Retirees should resist the urge to speculate on stocks
http://www.marketwatch.com/story/retirees-should-resist-the-urge-to-speculate-on-stocks-2015-11-03
I was recently at a compliance meeting, and during a break for coffee, I struck up a conversation with an elderly man. We got to talking and he told me that he has started actively trading stocks in order to help supplement his retirement income. He said he used a free demo that a company offered, and he did really well, and he decided that it should be pretty easy to generate an extra $1,500-$2,000 a month from his portfolio. When I pressed him for a bit more information, he revealed that he already pulls out about $1,500 a month and he has a portfolio worth about $300,000. That means he needs a (gasp) 14% return.
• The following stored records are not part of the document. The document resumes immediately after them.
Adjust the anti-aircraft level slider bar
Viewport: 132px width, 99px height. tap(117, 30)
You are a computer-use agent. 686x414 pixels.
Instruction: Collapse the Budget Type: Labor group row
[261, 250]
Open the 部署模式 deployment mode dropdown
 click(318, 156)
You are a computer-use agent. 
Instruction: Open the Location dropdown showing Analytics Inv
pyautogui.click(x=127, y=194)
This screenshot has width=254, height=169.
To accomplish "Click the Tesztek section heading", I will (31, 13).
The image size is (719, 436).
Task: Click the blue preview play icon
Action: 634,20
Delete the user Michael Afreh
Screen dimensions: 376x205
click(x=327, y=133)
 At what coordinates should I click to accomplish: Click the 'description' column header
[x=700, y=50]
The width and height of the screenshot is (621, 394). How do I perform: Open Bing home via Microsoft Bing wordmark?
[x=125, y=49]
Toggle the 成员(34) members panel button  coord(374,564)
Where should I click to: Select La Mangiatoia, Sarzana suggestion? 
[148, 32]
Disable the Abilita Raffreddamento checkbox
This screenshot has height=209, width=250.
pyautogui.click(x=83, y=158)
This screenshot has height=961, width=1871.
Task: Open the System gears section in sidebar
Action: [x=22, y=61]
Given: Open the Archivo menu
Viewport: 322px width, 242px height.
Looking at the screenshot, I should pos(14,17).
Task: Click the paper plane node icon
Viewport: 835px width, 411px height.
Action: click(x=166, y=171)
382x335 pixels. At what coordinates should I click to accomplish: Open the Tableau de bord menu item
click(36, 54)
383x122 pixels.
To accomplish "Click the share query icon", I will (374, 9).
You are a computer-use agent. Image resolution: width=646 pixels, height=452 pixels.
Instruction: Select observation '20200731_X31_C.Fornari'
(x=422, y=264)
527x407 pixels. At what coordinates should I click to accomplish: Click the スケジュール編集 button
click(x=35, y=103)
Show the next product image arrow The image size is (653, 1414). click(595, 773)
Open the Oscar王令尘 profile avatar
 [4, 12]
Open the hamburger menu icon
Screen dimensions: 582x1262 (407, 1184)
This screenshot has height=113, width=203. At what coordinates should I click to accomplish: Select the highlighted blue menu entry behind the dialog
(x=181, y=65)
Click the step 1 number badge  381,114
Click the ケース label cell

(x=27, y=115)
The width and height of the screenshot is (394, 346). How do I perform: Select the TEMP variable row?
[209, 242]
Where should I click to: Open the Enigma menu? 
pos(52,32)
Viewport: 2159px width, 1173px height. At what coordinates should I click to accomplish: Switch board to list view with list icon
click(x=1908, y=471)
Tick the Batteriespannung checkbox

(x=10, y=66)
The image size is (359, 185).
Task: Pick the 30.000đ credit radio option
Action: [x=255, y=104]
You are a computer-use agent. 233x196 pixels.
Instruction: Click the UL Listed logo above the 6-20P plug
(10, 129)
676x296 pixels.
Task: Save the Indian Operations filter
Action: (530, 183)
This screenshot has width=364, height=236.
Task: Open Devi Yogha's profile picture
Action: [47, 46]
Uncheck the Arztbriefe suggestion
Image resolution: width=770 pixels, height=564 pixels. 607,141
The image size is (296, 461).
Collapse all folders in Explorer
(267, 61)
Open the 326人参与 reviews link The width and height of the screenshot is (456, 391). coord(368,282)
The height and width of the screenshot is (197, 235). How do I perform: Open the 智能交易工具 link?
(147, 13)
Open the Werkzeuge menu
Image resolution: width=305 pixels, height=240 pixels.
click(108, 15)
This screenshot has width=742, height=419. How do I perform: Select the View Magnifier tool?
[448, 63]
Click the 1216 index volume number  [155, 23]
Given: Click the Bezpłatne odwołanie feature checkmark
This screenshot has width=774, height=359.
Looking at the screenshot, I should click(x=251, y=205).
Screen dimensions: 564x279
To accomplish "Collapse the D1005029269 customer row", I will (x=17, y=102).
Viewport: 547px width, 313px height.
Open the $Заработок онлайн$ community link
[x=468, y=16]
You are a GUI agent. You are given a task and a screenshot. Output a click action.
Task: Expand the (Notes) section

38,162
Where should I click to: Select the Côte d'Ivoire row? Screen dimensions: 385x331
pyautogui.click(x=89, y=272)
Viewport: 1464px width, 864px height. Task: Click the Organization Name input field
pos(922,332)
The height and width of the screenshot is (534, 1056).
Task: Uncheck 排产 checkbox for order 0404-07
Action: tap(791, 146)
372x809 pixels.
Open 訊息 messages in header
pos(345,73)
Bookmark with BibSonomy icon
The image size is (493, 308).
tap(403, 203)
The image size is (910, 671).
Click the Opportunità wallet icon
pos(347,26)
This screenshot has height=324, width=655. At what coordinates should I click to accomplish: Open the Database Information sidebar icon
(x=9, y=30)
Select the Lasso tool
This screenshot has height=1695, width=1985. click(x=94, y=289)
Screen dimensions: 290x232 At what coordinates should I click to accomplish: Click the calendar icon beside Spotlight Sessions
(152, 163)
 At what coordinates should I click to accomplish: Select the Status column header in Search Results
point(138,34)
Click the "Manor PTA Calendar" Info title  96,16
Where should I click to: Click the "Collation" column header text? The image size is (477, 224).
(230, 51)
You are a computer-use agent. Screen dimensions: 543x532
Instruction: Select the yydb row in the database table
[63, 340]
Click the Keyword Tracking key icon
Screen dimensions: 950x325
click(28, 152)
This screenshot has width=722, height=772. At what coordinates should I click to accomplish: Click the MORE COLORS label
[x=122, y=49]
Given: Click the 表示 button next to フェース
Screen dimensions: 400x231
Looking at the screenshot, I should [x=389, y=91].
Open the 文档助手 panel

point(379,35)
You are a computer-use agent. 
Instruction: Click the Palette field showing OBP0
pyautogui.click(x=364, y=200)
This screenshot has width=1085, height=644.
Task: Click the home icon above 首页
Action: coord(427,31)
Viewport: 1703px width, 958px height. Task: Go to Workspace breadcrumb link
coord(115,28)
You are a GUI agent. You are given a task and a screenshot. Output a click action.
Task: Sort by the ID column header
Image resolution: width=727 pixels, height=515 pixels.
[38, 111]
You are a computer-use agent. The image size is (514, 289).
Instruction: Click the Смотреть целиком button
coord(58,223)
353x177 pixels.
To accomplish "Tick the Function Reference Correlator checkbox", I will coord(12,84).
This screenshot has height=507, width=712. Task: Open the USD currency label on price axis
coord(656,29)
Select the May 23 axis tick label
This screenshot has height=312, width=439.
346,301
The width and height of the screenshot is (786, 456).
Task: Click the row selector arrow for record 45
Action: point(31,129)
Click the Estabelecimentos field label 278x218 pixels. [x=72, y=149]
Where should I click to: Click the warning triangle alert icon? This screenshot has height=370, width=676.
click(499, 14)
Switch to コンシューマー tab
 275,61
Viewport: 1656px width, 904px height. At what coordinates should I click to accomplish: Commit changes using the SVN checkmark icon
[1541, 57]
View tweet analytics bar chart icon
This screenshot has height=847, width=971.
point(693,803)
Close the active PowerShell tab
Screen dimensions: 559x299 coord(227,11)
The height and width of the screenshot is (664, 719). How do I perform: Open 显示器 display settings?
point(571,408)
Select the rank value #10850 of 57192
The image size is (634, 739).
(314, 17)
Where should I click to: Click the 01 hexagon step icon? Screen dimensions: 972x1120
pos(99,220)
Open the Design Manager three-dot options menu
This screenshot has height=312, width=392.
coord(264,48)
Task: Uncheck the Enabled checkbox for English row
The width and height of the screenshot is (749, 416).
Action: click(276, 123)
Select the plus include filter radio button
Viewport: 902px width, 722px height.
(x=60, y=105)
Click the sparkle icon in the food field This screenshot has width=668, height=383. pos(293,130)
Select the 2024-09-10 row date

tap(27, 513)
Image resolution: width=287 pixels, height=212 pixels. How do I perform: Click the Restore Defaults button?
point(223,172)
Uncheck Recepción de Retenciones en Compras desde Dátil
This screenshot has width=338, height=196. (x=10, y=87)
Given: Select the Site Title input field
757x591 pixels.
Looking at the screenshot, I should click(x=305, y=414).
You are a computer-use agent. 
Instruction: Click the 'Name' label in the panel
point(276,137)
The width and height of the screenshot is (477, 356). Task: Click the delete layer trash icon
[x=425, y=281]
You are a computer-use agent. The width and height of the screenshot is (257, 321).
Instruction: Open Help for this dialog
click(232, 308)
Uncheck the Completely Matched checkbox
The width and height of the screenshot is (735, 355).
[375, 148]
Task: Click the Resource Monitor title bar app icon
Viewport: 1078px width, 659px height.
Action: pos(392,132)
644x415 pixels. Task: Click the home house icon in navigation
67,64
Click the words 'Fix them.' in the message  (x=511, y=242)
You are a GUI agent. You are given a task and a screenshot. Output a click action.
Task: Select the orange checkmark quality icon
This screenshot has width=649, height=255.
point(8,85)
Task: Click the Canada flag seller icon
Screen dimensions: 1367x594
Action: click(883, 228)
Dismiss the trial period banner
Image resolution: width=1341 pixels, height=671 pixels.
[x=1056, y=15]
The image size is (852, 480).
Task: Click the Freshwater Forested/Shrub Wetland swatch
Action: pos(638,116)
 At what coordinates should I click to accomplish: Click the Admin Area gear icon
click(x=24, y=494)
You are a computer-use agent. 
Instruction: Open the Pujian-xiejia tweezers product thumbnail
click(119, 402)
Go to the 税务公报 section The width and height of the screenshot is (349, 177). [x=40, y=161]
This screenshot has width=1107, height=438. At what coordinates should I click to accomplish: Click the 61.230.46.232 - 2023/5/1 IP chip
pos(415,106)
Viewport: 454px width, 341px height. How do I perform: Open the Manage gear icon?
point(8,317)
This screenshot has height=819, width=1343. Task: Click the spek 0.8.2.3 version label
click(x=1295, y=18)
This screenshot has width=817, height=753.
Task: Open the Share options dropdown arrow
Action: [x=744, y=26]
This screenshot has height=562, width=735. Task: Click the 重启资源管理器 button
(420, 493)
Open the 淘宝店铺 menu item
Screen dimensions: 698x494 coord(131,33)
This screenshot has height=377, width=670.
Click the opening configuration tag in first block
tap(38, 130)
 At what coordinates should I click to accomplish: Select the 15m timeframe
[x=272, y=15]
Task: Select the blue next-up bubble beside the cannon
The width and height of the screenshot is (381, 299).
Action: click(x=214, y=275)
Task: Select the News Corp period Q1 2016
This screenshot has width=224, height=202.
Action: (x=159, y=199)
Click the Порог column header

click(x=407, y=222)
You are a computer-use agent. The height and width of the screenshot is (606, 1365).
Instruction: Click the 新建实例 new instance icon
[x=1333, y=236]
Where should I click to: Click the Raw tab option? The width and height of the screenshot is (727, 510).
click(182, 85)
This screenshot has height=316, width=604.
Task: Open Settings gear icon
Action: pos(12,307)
I urged him to rethink his new hobby. I stressed to him that if he starts losing money, he will be up the creek as he is going to start drawing down principal very quickly and after a few years, the $1,500 a month he needs will be in jeopardy. He didn’t budge, so then I tried explaining all that is involved in actively trading his account, including the sleepless nights and the need to watch the screen during trading hours. I added how his wife won’t be too happy while they’re on vacation in Paris, instead of seeing the Eiffel tower, he will be sitting in his hotel room with his finger on the trading trigger. Not a great vacation. He thanked me for caring and told me he will do fine.
Great Expectations
Many speculators who are new to investing, have been led to believe that it’s very easy making loads and loads of money trading stocks. Many start off using a free practice account and trade for “fun” and have some success, and believe that success will turn into actual dollars.
This short-term instant success can suck in inexperienced traders. They start thinking that every stock pick they make will be a winner, and that soon they will be rich. All this while having some fun and doing very little work.
A tale of two cities
The famous opening to Charles Dickens’ “A Tale of Two Cities” — “It was the best of times it was the worst of times” — is very apropos for these inexperienced speculators. When it comes time to begin trading with actual money, everything changes. Why should things be different? Because when the game begins, emotions start playing a very large part in every decision made.
Professionals term this as “Trading Psychology.” While it seems easy to make money when you are only trading conceptually, when your actual hard-earned dollars are at risk, your focus and trading discipline evaporate. While trading “Monopoly” money, you can stick to your strategy, and even when things go against you, you can be patient and weather the storm. Unfortunately, when a trader’s actions come to affect the gain or loss of his or her own personal assets, that trader is less likely to stick to the original strategy.
Emotions
There are many emotions at play when your actual money is at risk.
Greed: You may have made a successful trade, but you have the need to make more and more money, and instead of selling, you hold, the stock goes down, and you end up losing money.
Fear: Even presented with a good opportunity, due to a fear of losing money either the individual will never even place the order or will sell far too early.
Decision Paralyses: Traders sometimes get so caught up in analyzing potential investments to the nth degree, they can never ever decide if they should pull the trigger and make the trade.
Be smart
If you are looking for a hobby in retirement and trading stocks is intriguing, only use the money that you can afford to lose. Don’t play with money that is critical to fund your retirement. Don’t fool yourself into thinking that you have the secret sauce and will outperform even the most successful investors, because you won’t. You spent your whole life saving and investing correctly in order to fund a fulfilling and enjoyable retirement; don’t blow it trying to do the near impossible.
The information contained in this article reflects the opinion of the author and not necessarily the opinion of Portfolio Resources Group, Inc. or its affiliates.